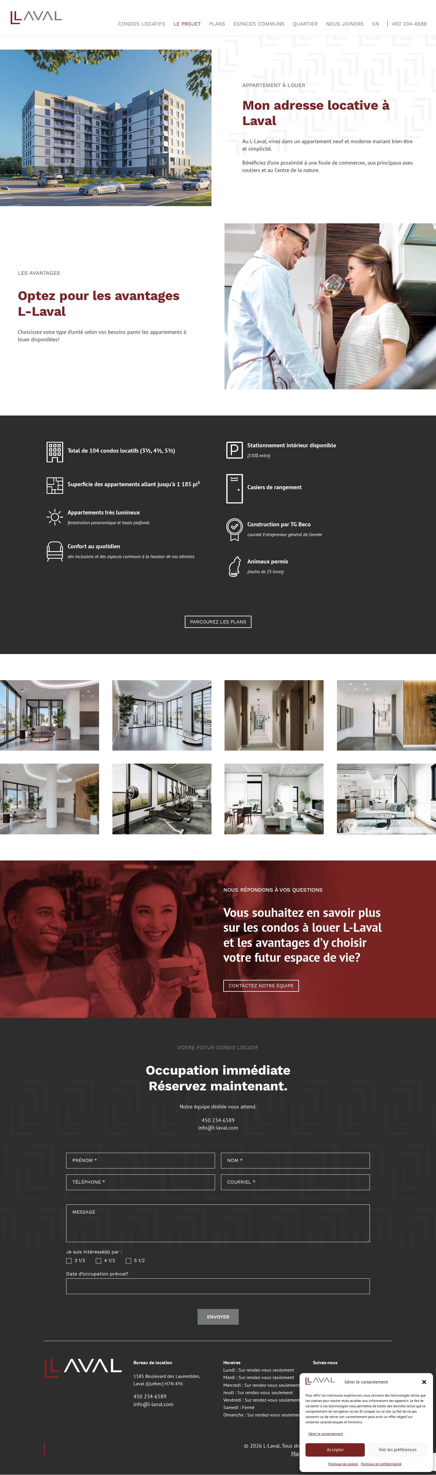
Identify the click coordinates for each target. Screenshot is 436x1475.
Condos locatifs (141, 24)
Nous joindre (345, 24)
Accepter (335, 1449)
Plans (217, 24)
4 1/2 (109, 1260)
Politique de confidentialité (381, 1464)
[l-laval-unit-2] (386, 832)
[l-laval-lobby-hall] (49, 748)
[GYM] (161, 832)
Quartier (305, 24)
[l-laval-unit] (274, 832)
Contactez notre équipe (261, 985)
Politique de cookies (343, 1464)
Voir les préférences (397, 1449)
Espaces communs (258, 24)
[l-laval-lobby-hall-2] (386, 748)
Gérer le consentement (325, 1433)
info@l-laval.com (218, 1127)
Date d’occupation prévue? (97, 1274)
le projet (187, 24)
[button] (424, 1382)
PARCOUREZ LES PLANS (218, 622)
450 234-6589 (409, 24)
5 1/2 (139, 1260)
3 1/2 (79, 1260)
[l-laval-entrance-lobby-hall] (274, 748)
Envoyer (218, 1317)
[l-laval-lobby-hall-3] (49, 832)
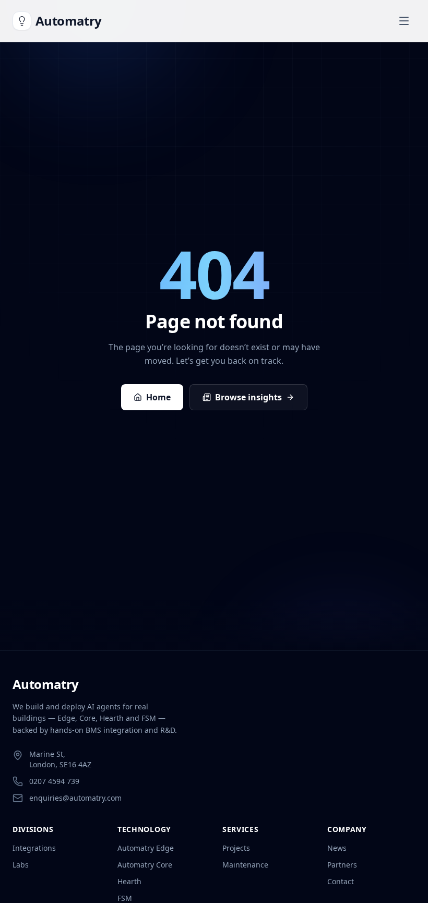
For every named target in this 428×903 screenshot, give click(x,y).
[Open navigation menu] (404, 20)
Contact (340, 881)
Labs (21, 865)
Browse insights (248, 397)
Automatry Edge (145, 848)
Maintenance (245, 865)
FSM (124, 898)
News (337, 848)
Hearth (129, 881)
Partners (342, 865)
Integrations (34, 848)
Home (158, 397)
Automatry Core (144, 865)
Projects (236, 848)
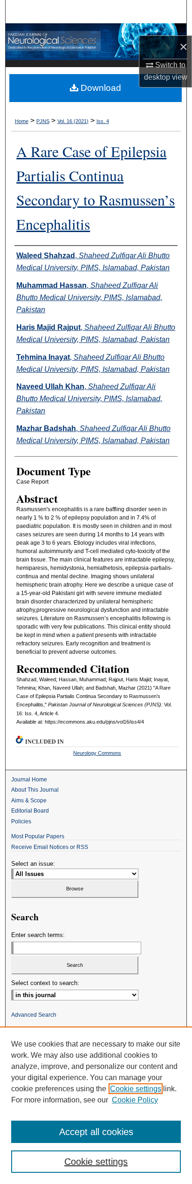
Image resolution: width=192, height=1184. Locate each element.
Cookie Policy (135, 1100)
#####
**WHAT YOU NEED TO DO:**
Rewrite all of the data above, changing "Automatry" to "Automatica" and leaving everything else as it is. Leave out the pictures.

**FINISHED TASK:**
Identify the click coordinates for each target. Screenshot is 436x1475.
Condos locatifs (141, 24)
Nous joindre (345, 24)
Accepter (335, 1449)
Plans (217, 24)
4 1/2 (109, 1260)
Politique de confidentialité (381, 1464)
[l-laval-unit-2] (386, 832)
[l-laval-lobby-hall] (49, 748)
[GYM] (161, 832)
Quartier (305, 24)
[l-laval-unit] (274, 832)
Contactez notre équipe (261, 985)
Politique de cookies (343, 1464)
Voir les préférences (397, 1449)
Espaces communs (258, 24)
[l-laval-lobby-hall-2] (386, 748)
Gérer le consentement (325, 1433)
info@l-laval.com (218, 1127)
Date d’occupation prévue? (97, 1274)
le projet (187, 24)
[button] (424, 1382)
PARCOUREZ LES PLANS (218, 622)
450 234-6589 (409, 24)
5 1/2 (139, 1260)
3 1/2 (79, 1260)
[l-laval-entrance-lobby-hall] (274, 748)
Envoyer (218, 1317)
[l-laval-lobby-hall-3] (49, 832)
For every named target in this 428×903 screenshot, give click(x,y).
[Open navigation menu] (404, 20)
Contact (340, 881)
Labs (21, 865)
Browse insights (248, 397)
Automatica Edge (145, 848)
Maintenance (245, 865)
FSM (124, 898)
News (337, 848)
Hearth (129, 881)
Partners (342, 865)
Integrations (34, 848)
Home (158, 397)
Automatica Core (144, 865)
Projects (236, 848)
Image resolution: width=192, height=1184. Locate each element.
Cookie Policy (135, 1100)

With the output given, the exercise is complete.